Il Governo Conte e la "democrazia sospesa"

Gabriele Iuvinale - Nicola Iuvinale

Un film già visto. Il confine tra Stato costituzionale ed “istituzione autoritaria” è stato nuovamente superato da questo Esecutivo. Oramai, come abbiamo più volte evidenziato in precedenti post, è divenuto un costante e pericoloso modus operandi.

Certo, non possiamo sottacere che anche Governi precedenti hanno fatto ricorso a prassi “poco ortodosse”, spesso censurate dalla Consulta, per sottrarsi ad un confronto parlamentare nell'adozione di norme giuridiche. Tuttavia, questo Governo ha avuto il “pregio” di aver introdotto, per primo, nell'ordinamento giuridico un “diritto emergenziale” in nome della pandemia - ignoto al mondo giuridico – capace di comprimere diritti fondamentali della persona, non solo in violazione di regole costituzionali – quali il principio di legalità sostanziale – ma anche sacrificando la democraticità dell’intero ordinamento costituzionale, bypassando sistematicamente il contraddittorio parlamentare.


E ciò, è ancor più grave in considerazione della materia oggetto delle regole de quibus: i diritti fondamentali della persona, come la libertà individuale e la salute. Diritti, ai quali la Costituzione riserva la massima forma di protezione possibile e di cui la moderna storia giuridica non ne rammenta un sacrificio così profondo e duraturo.


Il fatto

Il 30 dicembre scorso, la Legge di bilancio è stata definitivamente approvata anche dal Senato, confermando la fiducia al Governo.

I commi 457 – 467 dell'articolo 1, disciplinano l’adozione del Piano Strategico Nazionale dei vaccini per la prevenzione delle infezioni da virus SARS-CoV-2, regolando la relativa attuazione. Quest’ultima è demandata alle Regioni e alle Province autonome, che vi provvedono tramite i medici specializzandi e tramite i medici, infermieri ed assistenti sanitari reperiti mediante le agenzie di somministrazione di lavoro.

La norma dispone che la somministrazione dei vaccini viene effettuata presso le strutture individuate - sentite le Regioni e le Province autonome - dal Commissario straordinario, Domenico Arcuri.

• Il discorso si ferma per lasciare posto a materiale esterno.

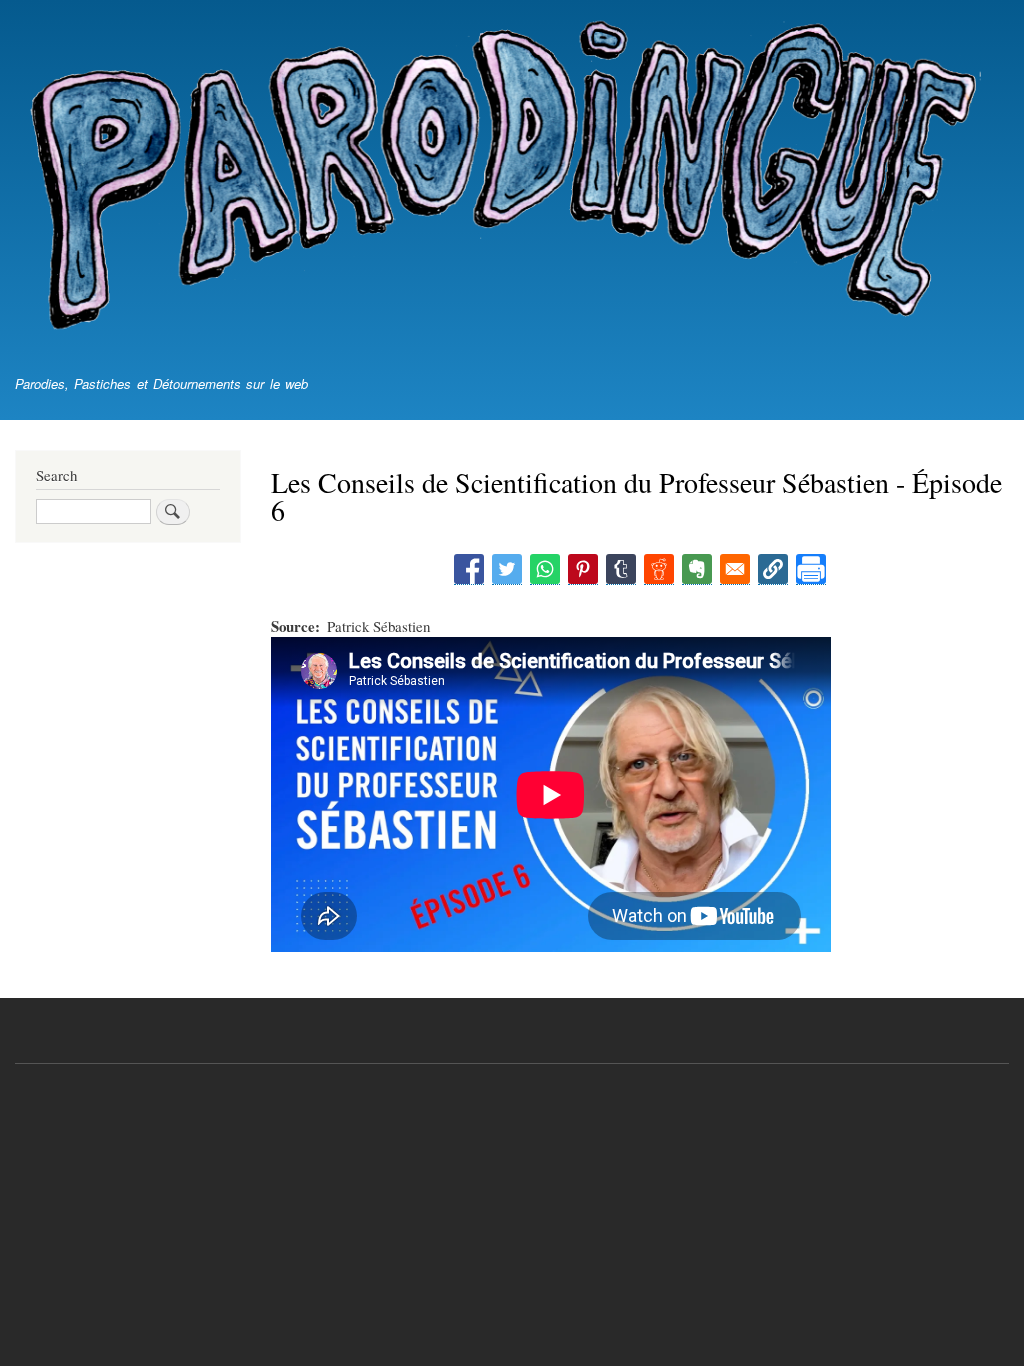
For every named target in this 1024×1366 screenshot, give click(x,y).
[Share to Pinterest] (583, 569)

Il comma 457 prevede, poi, che il Piano strategico nazionale viene adottato con decreto, avente natura non regolamentare, del Ministro della salute e deve garantire il massimo livello di copertura vaccinale sul territorio nazionale.

Va detto che la Conferenza permanente per i rapporti tra lo Stato, le Regioni e le Province autonome ha preso atto, nella seduta del 17 dicembre scorso, dell'informativa resa dal Governo sul Piano in questione.


Le censure

Secondo la nostra Costituzione, ciò che è essenziale per i diritti fondamentali deve essere regolato dal Parlamento con legge, non in dettaglio, ma nelle caratteristiche principali della definizione delle priorità.

Invece, la scelta governativa di delegare, per intero, l'adozione del Piano al Ministro della Salute si pone in evidente contrasto con questo principio. Dunque, potenzialmente incostituzionale.

Non solo.

Il Piano, potrà essere adottato dal Ministro Speranza attraverso un atto “singolare”: il“ decreto avente natura non regolamentare”.

Un atto di pura creazione politica che finisce anche per essere redatto da dirigenti ministeriali e tecnici.

Senza scendere troppo in dettaglio, la Corte Costituzionale nel 2016 (sentenza n. 116) lo ha chiamato “atto dalla indefinibile natura giuridica”.

La dottrina lo inquadra, inoltre, come atto che, dal punto di vista formale, è atto amministrativo mentre, sul piano pratico, viene adottato o per eludere l'articolo 117 comma 6 della Costituzione (riparto di competenze Stato – Regioni), oppure per aggirare il procedimento di adozione dei regolamenti o, infine, per evitare il parere del Consiglio di Stato, quale organo di controllo e garanzia deputato a mantenere il rispetto della legalità.


Conclusioni

L’impressione che si trae da questo modus operandi è, dunque, quella di un Governo che, ricorrendo con sempre rinnovata frequenza allo strumento del decreto-legge, ottenendo dal Parlamento la conversione in legge grazie al reiterato ricorso al voto di fiducia e rinviando, come nel caso di specie, per la disciplina di profili sostanziali e non formali, a “decreti di natura non regolamentare”, si sottragga, come più volte denunciato in questa sede, alla dialettica parlamentare.

Il tutto, favorito da un Parlamento sempre più inerte, che finisce per amplificare l’effetto di sollecitare il sistema delle fonti del diritto ad una torsione sempre più marcatamente autoritaria e tecnocratica nelle mani dell'Esecutivo.

Non si profila, dunque, in questo modo una sospensione della democrazia?